Saturday, August 01, 2015

Values, Interests and the Middle

Ayn Rand stated that every issue has the right side and the wrong side, but the middle is always evil. The political debates are either based on a clash of values or on a clash of interests; and while her statement can be defended about the first, it is a complete disaster when dealing with the second.

On issues that are a clash of values – such as whether or not to have a death penalty or whether to have a monarchy or a democracy – the middle can in fact be construed as evil. That is because, in these situations, finding the middle ground involves compromise on values; which a moral absolutist, whether Christian or objectivist, would find to be evil. But most political issues are a clash, not of values, but of interests; and in these, this attitude leads to complete failure.

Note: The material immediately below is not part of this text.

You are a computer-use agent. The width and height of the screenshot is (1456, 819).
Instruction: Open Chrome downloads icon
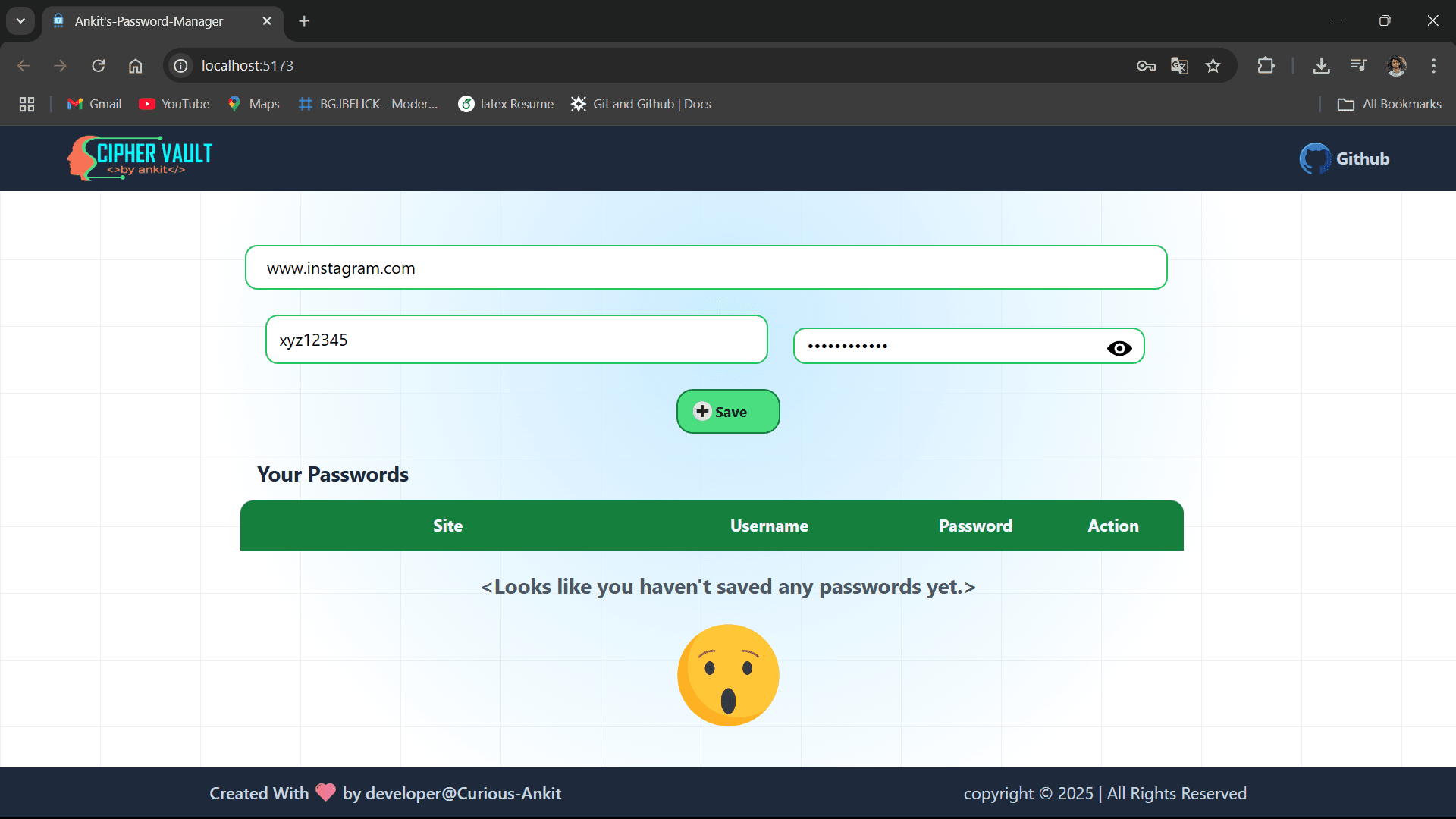[1321, 66]
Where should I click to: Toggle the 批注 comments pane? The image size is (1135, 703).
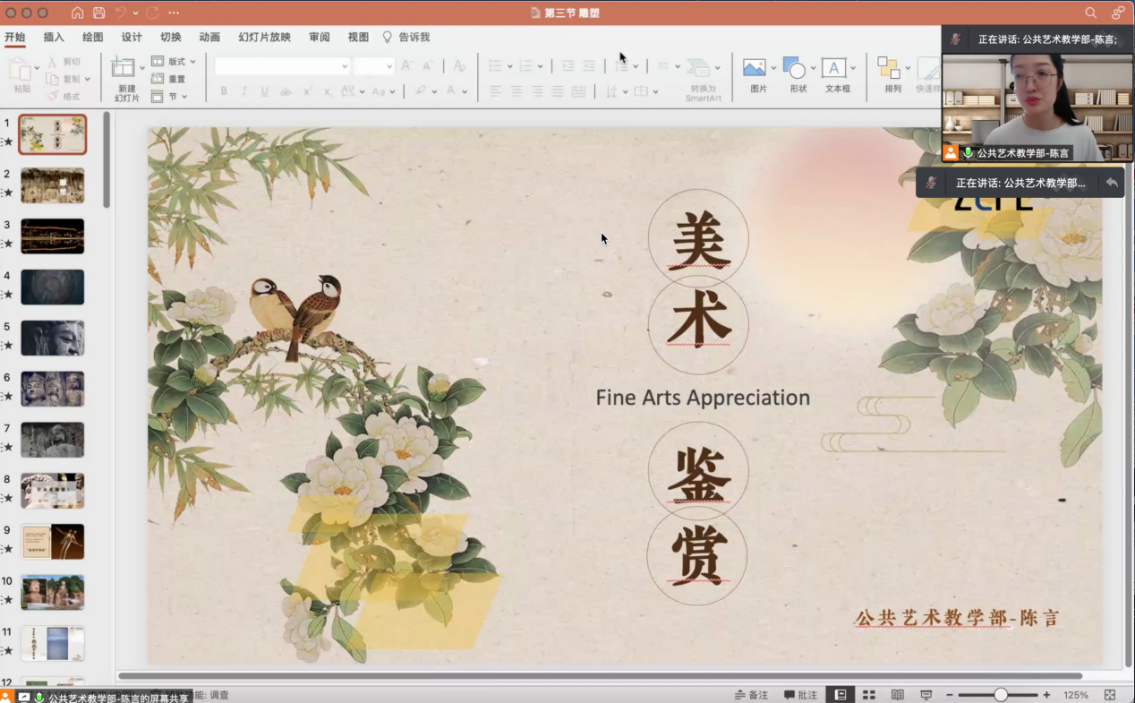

In debates such as between business and labor, men and women, environment and civilization, and private sector and public sector, neither side is either right or wrong, nor is either side good or bad. They reflect different interests which are all capable of both right and wrong and both good and evil. And the rational solution in these situations is not to side with one interests at the expense of the other, but look at both interests and support them in the benefit that they accomplish while confronting them in the wrong that they do.

Business can mean anything from computerizing the world to hooking millions people on fattening and disease-causing fast food items. Labor can mean anything from principled, motivated self-starters to the person who spends all his time at work chatting with his co-workers or bullying and harrassing other employees.

Men can mean anything from Thomas Jefferson to Adolf Hitler. Women can mean anything from Oprah Winfrey to Sarah Palin.

Environmentalism can mean anything from clean-energy enterprises and Nature Conservancy to the atavists who militate against business and technology. Civilization can mean anything from scientific and technological progress to burning the rainforest and flooding the atmosphere with CO2.

Private sector can mean anything from Apple Computers to Monsanto. Public sector can mean anything from the Interstate and the Internet systems to burdensome, petty, time-wasting and money-wasting bureucratic controls over private enterprise.

In all cases we see human endeavors that have the capacity for both the right and the wrong.

Siding with either side in these situations is disastrous. When this is done, wrongs get institutionalized on the side of the duality that is favored, while the other side of the duality is suppressed even in its possibility to produce beneficial results. When the men dominate the women, the result is support for wrongdoings on the part of the male and a brutal oppression against women; when women dominate men, the result is castration and devaluation of the male. When business dominates labor, the result is support for wrongful practices on the part of the business and disenfranchisement of the worker; when labor dominates business, the result is a soporiphic kakistocracy that manages enterprises in an incompetent manner and fails to allow innovation. When public sector dominates private sector the result is economic oppression under an overpowering bureaucracy; when private sector dominates public sector the result is short-sighted and unethical business practices gaining dominance of the market. When the worse elements in environmentalism dominate the result is a stranglehold over technological progress; when the worse elements in the economy dominate the result is blind and irreversible destruction of treasures that people have not created and cannot begin to recreate.

In all these interest-based dualities, we see interests that require one another for their existence yet are essentially pitted against one another. When one of these interests dominates the other, the results are disastrous. The result is that the dominant interests finds itself in a situation when it can do as much harm as it wants to harm, and the other side is powerless to do anything against it. The dominant interest abuses and oppresses the other interests as much as it wants to; and the other interest is powerless to do anything about it.

Business and labor, men and women, private sector and public sector, and environment and civilization, will always exist. The rational solution is not to side with either interest in these equations, but support each interest in where it is right and confront it where it is wrong. The issue in these cases is not clash of values, but clash of interest. And in the situation of clash of interests, the moral high ground consists, not of siding with one interest against the other, but of supporting each interest in its capacity to produce beneficial outcomes while confronting each interest where it chooses to go wrong.